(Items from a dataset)
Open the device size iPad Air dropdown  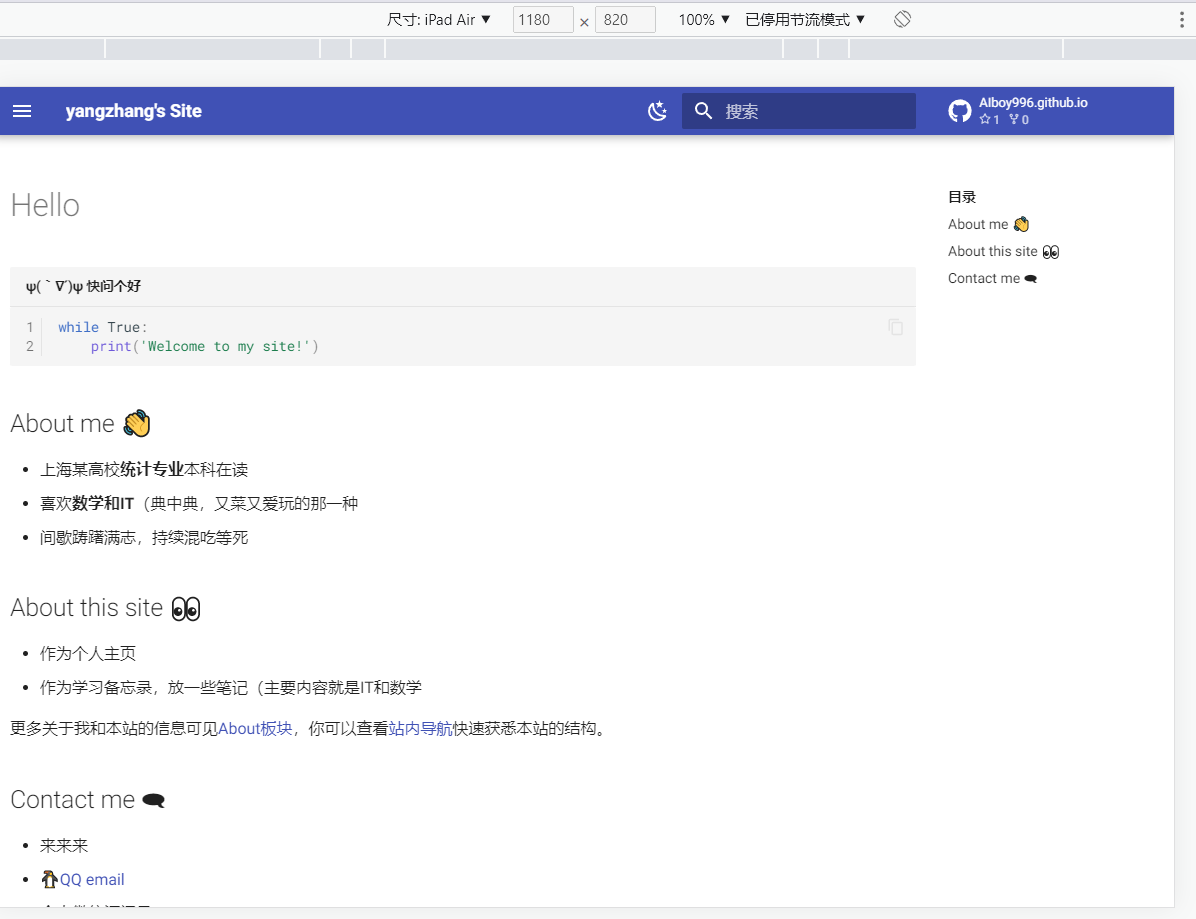440,19
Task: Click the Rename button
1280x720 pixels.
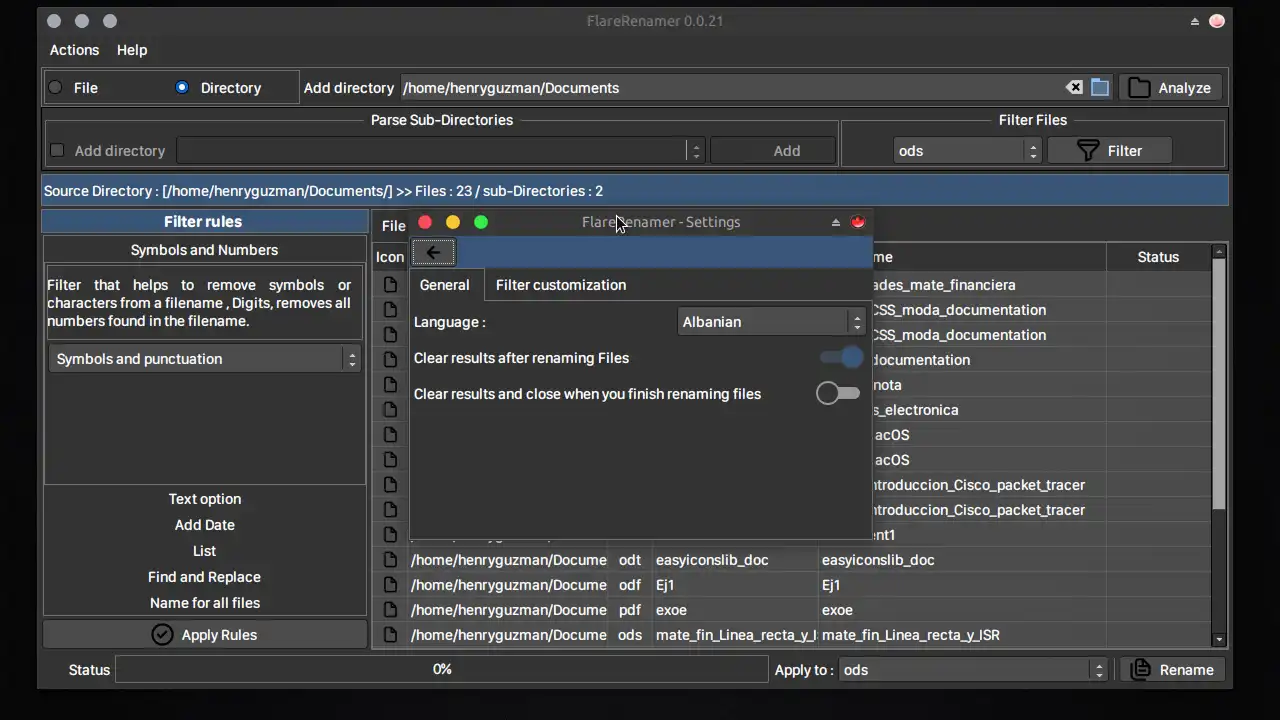Action: (1172, 670)
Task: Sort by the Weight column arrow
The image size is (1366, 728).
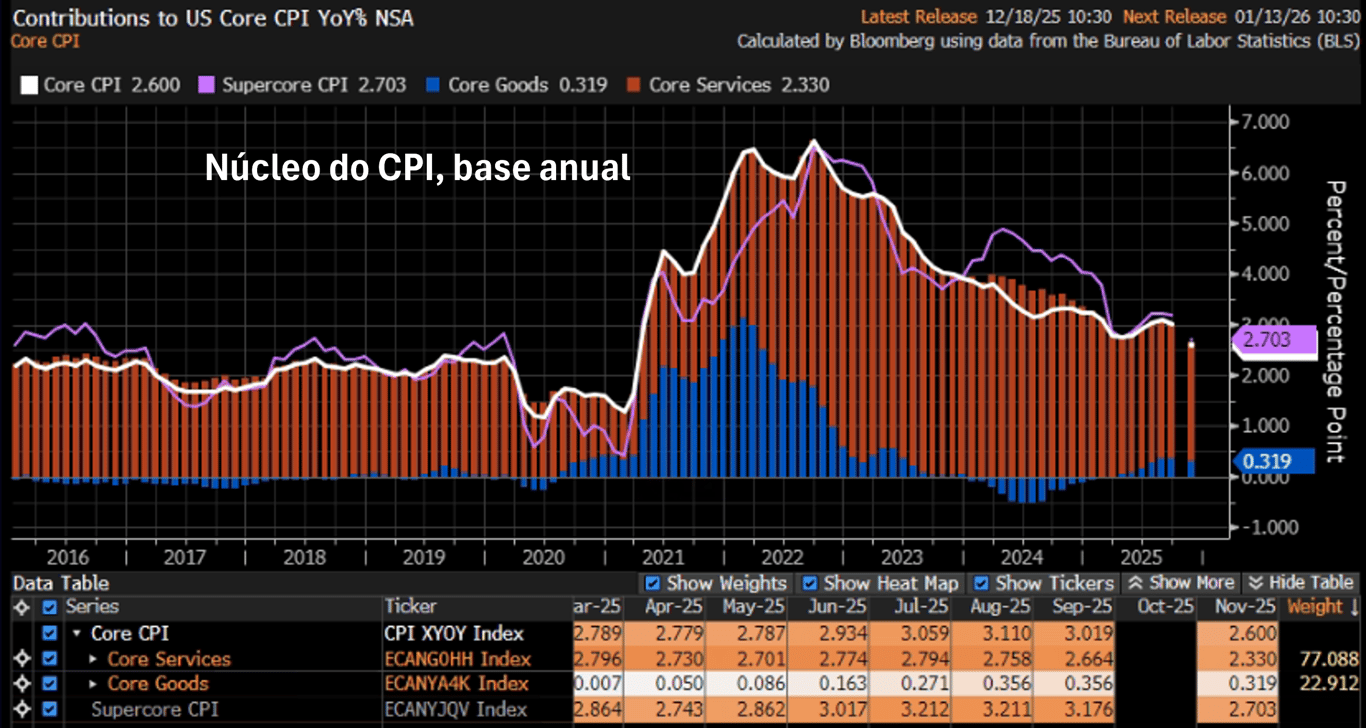Action: click(1355, 607)
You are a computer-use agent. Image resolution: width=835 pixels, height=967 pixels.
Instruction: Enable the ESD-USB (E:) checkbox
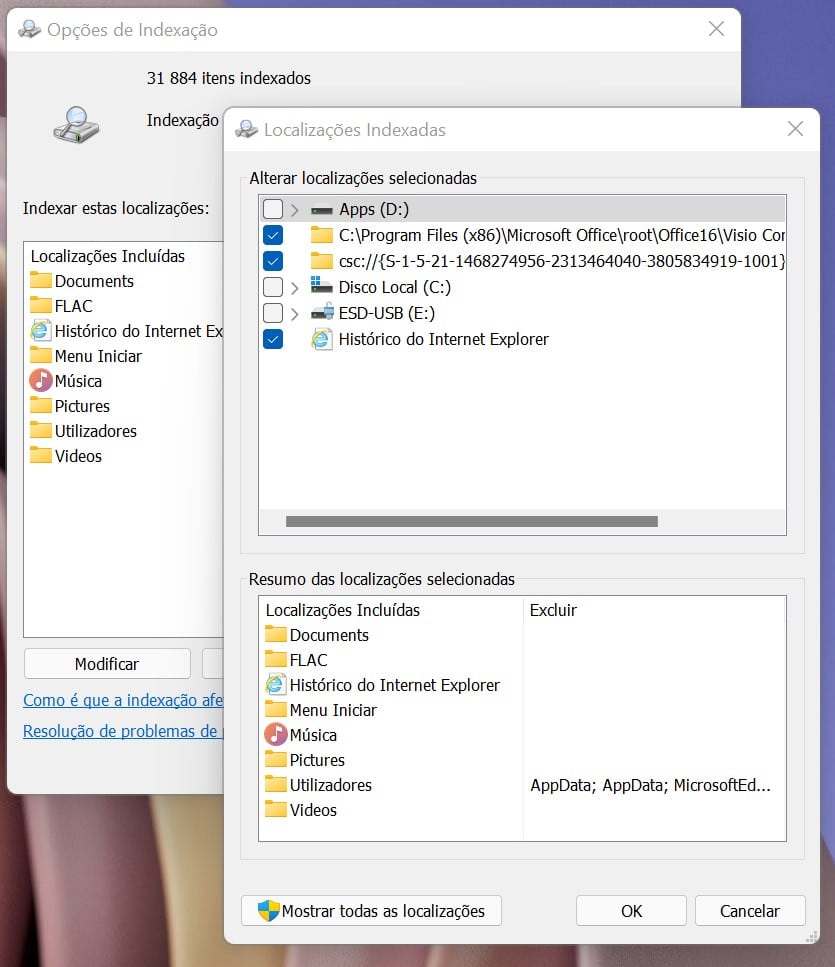point(272,313)
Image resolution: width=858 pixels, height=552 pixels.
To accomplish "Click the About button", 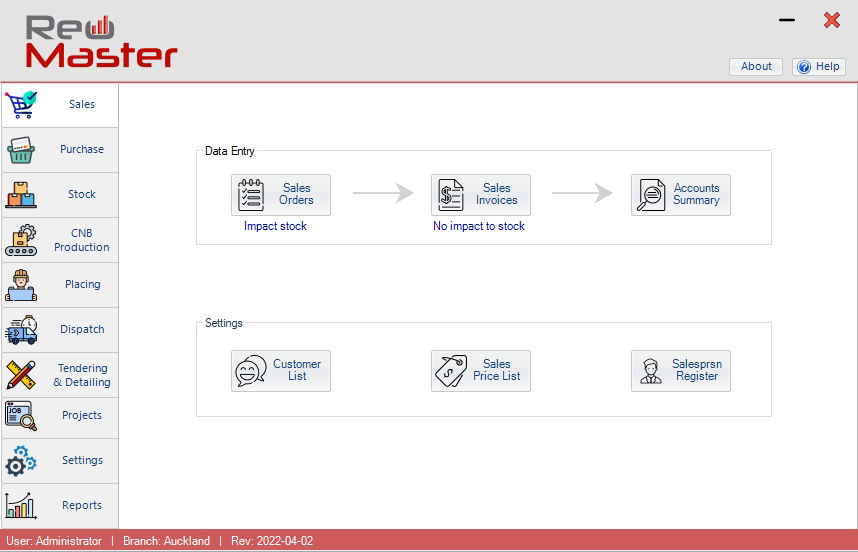I will tap(756, 67).
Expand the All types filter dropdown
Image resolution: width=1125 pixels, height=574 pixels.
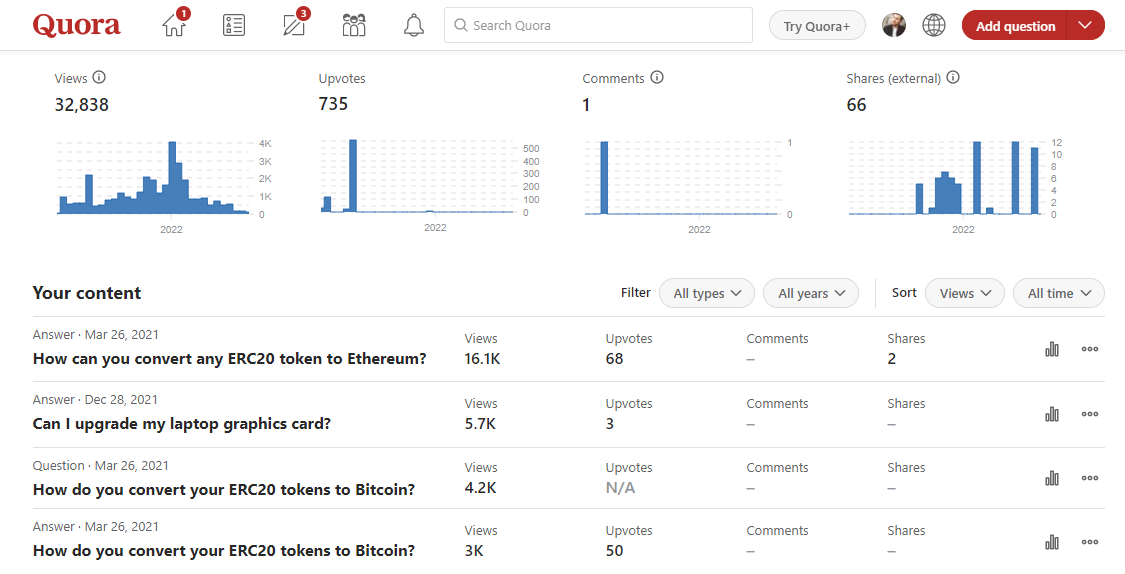click(707, 293)
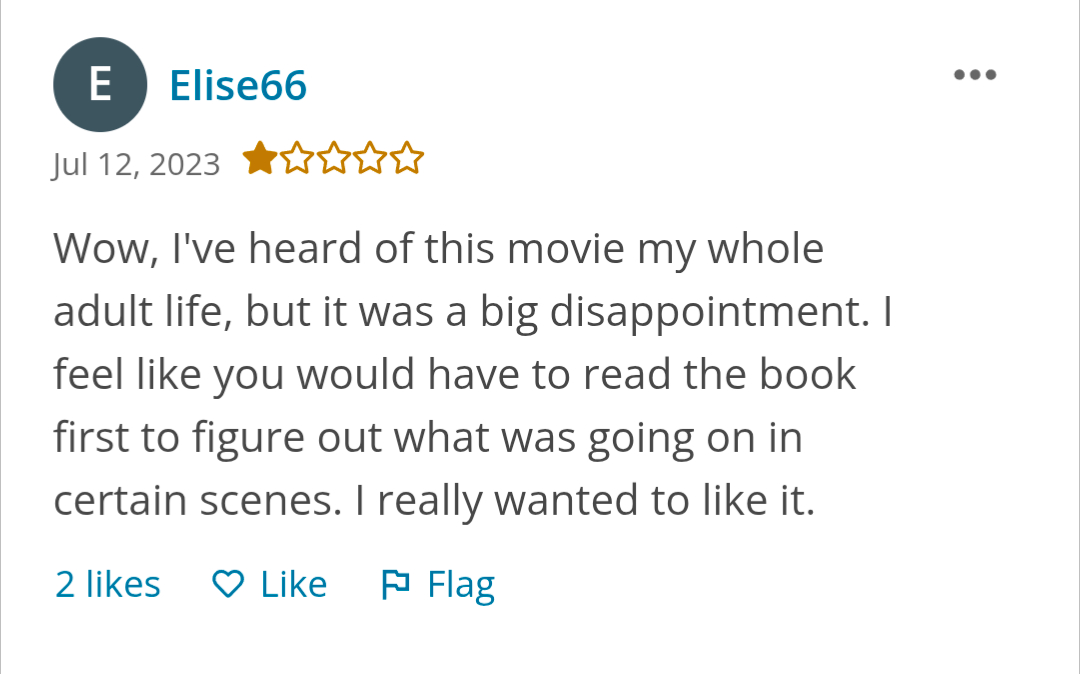This screenshot has width=1080, height=674.
Task: Open the Elise66 username profile link
Action: click(238, 86)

=== PROBLEM STATEMENT ===
Go to the line with "Image resolution: width=1125" in the entries above. Reproduce that line and each one after it to the end, exactly and without the pictures.

=== THE ANSWER ===
Image resolution: width=1125 pixels, height=574 pixels.
click(707, 293)
This screenshot has width=1080, height=674.
Task: Open the Elise66 username profile link
Action: click(238, 86)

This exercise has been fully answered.